Yup - not my first time around the block :p both PVR and compatible took the edits to nvramrc
the checksum error is normal, but I note your trying that on an AlBook, so I think its hanging up on the GPU side of things, most later apple portables and AIO's dont have the GPU's NDRV in ROM, instead Mac OS X fetches it from disk instead, and the MacOS 8.6 ROM does not seem to like the lack of an NDRV
Quite possibly. I've been wondering if editing BOOT-SCRIPT to remove the DO-QUIESCE would lead to more useful debugging info.

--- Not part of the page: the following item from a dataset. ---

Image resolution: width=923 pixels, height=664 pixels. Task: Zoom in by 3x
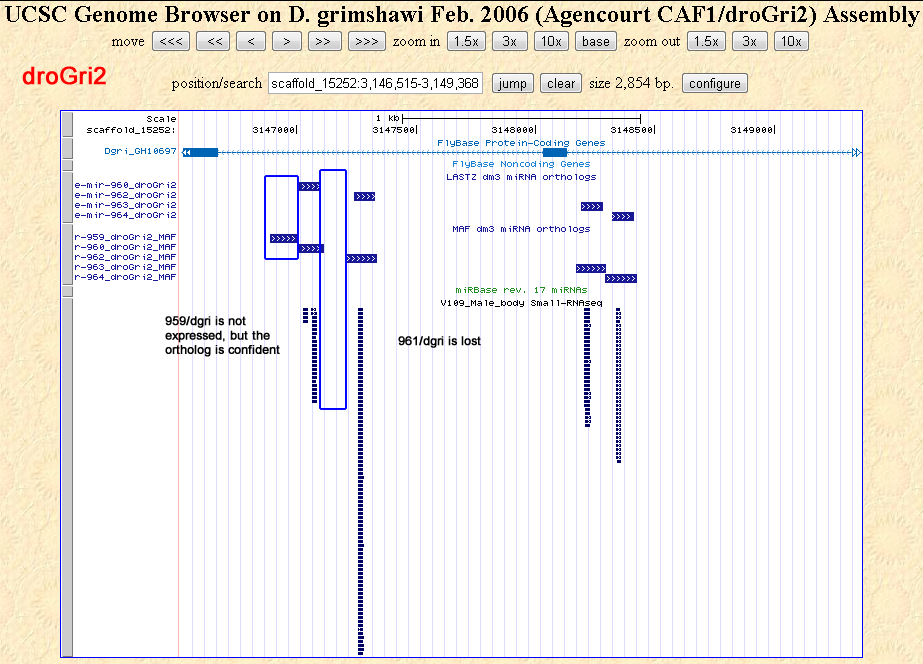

Never really tinkered that far.
 

Phipli

Well-known member
BTW @Phipli I was just reading the page you made for it, and I notice your instructions for spoofing the CPU PVR are not quite correct, please refer to this post I made on MR on how to do it correctly :)


also worth noting this is temporary change its cleared every reboot, but its not too hard to roll it into an NVRAMRC script.

Which is what most of the 3rd party firmware patchers for 7447/7448 do to enable OS 9.2.2 booting on those CPU's in their case they spoof the CPU to be a 7455, if you already have such an NVRAMRC script installed just replace the 7455 PVR value with the 7400 value to enable 8.6 booting on your 7447-7448 CPU upgrade card

thats how I booted 8.6 on a 2Ghz 7448 :)

View attachment 70244


this was combined with a fast CF card, never before had I seen the extensions load so quickly during boot :)
Thanks for the heads up. I've tweaked it to match your version.
 

zefrenchtoon

Well-known member
The G4 Mac Minis came with a 7447a processor and an ATI Radeon 9200 graphics chip. Is this adaptation of 8.6 likely to work on the G4 Mini?
That's why I've asked about the command to check MacRISC2 flag. ;)

I've checked my mini and it says MacRISC3 so I think it will not work (but I may be wrong because I've read the original @LightBulbFun post while being distracted by my wife and my son).

I'm in to test something on my mini if necessary
 

Snial

Well-known member
Is there an equivalent topic Mac OS 7.5.5 for unsupported machines (eg PM4400, PB1400). I was curios, since the PB1400 doesn't run 7.5.5, but a PB5300 does and yet they're basically the same underlying architecture aren't they?
 

Phipli

Well-known member
Is there an equivalent topic Mac OS 7.5.5 for unsupported machines (eg PM4400, PB1400). I was curios, since the PB1400 doesn't run 7.5.5, but a PB5300 does and yet they're basically the same underlying architecture aren't they?
But can't 7.5.3 be run on those? Which is basically functionally equivalent?
 

CC_333

Well-known member
Is there an equivalent topic Mac OS 7.5.5 for unsupported machines (eg PM4400, PB1400). I was curios, since the PB1400 doesn't run 7.5.5, but a PB5300 does and yet they're basically the same underlying architecture aren't they?
I know almost nothing on this subject, but perhaps the ROMs are different?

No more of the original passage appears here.